Jesse Krause, a Ph.D. student at the University of California, Davis, knows firsthand the horrors of the swarm. Krause recently spent 78 days working at the Toolik Field Station on Alaska's North Slope, where the mosquitoes were "pretty god-awful," according to the Alaska Dispatch.
Visiting the region to study the effects of climate change on bird migrations, Krause told the Dispatch that this swarm (see video, above) was the worst he'd seen in four summers.
Mosquito "swarms" occur across Alaska in the spring and summer when the hungry insects hatch. Seasonal swarm strength is dictated by the weather, and conditions this year may have been particularly favorable for the state's insects, according to Alaska-based radio station KTNA.
North Slope mosquitoes are notoriously aggressive and large, according to The Seattle Times. The region's "skeeters," as they are commonly called, have been known to drive the direction of caribou herds and feed on animals as diverse as rabbits and frogs. (Krause told the Dispatch that the bugs are so ruthless, he once saw a pair of mosquitoes feeding from a horsefly.)
In videos and photos taken by Krause and his colleagues, the vast number of mosquitoes is compounded by the sheer size of each insect. On Facebook, friends of the researcher noted the images were so terrifying, they appeared photoshopped.
"Those are not edited. Does it scare you more, now?" Krause told one commenter.

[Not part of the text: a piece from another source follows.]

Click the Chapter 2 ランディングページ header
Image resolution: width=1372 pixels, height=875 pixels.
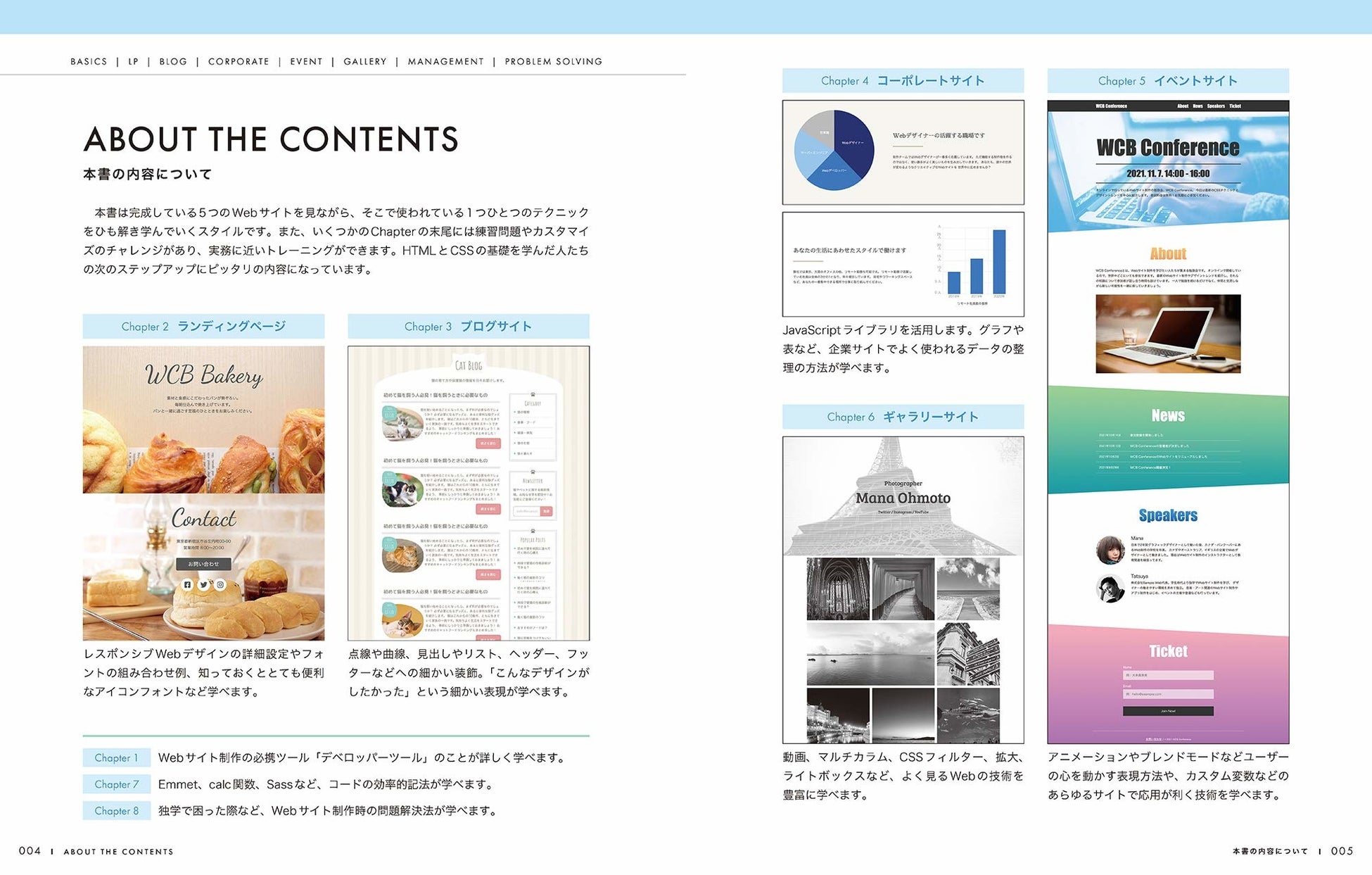coord(203,327)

GrindTV Outdoor spoke with the operations manager of Toolik Field Station, Mike Ables, who noted that the swarm can be disconcerting for unwitting tourists who have to stop to, say, change a flat tire.
“They’ll have to put up with them for 40 minutes until they get their tire changed,” Ables said. “It’s not going to kill them, but they’re just going to have to endure them.”
Krause and his colleagues tried to prevent bites by dressing up in long sleeves, pants and mesh helmets and covering themselves in bug spray, according to the Dispatch. Complete coverage is key, as the bloodsuckers will “crawl up your sleeves." The mesh over their faces serves a dual purpose: to protect from bites and "to filter the air."
Not that there aren't some fun moments within the swarm, too.
"We have some electric fly swatters up here. It is very satisfying to use them," Krause said on Facebook. "Although it is an exercise in futility based on the number [of] mosquitoes. We were wondering if the electric swatter would short out when all the mosquitoes become imbedded [sic] in the wire mesh."
The Alaska Public Lands website notes that with around 35 species, "the mosquito is the unofficial state bird for a reason!" When they're at their bloodsucking-best in June, the site recommends bug repellent and light-colored clothing. Topical antihistamines or aloe vera may help relieve the itch if these precautions prove unsuccessful.